START Information

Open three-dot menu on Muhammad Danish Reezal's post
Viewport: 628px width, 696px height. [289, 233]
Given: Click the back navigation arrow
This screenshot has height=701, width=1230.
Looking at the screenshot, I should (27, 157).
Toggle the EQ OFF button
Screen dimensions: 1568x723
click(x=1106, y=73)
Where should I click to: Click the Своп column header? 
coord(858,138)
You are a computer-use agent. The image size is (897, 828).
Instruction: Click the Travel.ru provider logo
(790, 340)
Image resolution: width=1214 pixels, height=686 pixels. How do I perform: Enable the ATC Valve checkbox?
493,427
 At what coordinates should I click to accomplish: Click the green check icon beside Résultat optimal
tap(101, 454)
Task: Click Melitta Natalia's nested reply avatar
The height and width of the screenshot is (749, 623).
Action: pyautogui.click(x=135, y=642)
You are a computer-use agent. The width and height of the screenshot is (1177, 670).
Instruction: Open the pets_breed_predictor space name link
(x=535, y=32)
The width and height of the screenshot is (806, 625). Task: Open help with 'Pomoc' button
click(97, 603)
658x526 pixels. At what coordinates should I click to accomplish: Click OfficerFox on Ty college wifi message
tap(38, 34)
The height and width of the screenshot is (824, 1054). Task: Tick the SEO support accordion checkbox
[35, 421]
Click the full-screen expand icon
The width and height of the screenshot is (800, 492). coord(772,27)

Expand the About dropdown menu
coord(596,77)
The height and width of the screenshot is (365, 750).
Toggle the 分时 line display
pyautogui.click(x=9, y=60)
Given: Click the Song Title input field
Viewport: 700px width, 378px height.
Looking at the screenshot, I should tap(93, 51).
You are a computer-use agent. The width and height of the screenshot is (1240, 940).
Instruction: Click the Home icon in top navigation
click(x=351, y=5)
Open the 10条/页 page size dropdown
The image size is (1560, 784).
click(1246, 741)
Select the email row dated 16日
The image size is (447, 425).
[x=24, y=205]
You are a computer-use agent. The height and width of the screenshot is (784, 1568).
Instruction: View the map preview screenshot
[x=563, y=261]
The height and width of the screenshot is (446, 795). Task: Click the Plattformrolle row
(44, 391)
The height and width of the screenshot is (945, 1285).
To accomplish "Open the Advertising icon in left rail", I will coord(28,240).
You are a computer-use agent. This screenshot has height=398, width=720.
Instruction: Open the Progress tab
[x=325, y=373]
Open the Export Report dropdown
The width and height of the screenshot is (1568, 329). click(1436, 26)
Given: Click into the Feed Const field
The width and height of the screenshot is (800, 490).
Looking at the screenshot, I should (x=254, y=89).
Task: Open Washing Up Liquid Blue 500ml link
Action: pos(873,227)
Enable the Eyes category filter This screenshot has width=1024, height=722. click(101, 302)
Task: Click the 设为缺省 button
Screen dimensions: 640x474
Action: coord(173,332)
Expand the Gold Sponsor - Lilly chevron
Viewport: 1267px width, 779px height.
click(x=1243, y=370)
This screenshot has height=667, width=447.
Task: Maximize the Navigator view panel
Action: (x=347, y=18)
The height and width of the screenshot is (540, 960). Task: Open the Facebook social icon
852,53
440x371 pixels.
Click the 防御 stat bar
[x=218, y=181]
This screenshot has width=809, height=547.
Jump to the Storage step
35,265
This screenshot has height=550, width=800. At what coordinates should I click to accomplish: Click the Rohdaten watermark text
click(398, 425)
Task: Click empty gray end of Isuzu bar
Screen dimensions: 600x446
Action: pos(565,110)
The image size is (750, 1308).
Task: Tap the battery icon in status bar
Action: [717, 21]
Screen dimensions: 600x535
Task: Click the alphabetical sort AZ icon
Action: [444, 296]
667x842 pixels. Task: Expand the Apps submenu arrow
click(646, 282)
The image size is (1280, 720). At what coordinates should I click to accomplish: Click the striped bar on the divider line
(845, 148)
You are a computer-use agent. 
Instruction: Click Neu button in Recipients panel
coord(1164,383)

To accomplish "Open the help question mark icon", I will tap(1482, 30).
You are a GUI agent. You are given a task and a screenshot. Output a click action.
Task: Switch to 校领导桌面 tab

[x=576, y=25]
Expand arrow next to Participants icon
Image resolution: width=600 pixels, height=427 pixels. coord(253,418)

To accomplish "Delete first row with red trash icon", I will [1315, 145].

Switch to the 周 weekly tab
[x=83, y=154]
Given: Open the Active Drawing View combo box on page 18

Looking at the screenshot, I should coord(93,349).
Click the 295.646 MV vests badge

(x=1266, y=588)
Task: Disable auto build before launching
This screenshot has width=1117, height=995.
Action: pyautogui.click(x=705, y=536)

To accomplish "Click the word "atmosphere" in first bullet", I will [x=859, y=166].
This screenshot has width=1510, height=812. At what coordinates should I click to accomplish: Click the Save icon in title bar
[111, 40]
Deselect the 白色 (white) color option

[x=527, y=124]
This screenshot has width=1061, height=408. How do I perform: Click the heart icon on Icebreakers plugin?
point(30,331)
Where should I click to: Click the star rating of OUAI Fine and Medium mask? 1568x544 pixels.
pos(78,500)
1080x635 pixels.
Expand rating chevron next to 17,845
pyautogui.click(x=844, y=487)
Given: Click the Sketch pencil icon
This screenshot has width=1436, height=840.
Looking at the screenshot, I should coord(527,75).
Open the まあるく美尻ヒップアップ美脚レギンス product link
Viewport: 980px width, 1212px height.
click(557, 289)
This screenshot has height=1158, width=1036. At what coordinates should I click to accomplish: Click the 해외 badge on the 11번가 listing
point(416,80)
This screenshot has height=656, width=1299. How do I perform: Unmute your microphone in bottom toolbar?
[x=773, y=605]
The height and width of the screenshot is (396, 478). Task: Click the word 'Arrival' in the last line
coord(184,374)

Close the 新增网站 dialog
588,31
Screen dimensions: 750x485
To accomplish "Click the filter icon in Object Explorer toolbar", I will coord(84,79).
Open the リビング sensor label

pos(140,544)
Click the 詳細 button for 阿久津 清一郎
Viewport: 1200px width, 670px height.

END Information

Exercise objective
Starting at the line that contains "You are a computer-use agent. The image" and stopping after the line that contains "Task: Click Melitta", write out every line exactly as it appears above, and no other line.

Exercise result
You are a computer-use agent. The image size is (897, 828).
Instruction: Click the Travel.ru provider logo
(790, 340)
Image resolution: width=1214 pixels, height=686 pixels. How do I perform: Enable the ATC Valve checkbox?
493,427
 At what coordinates should I click to accomplish: Click the green check icon beside Résultat optimal
tap(101, 454)
Task: Click Melitta Natalia's nested reply avatar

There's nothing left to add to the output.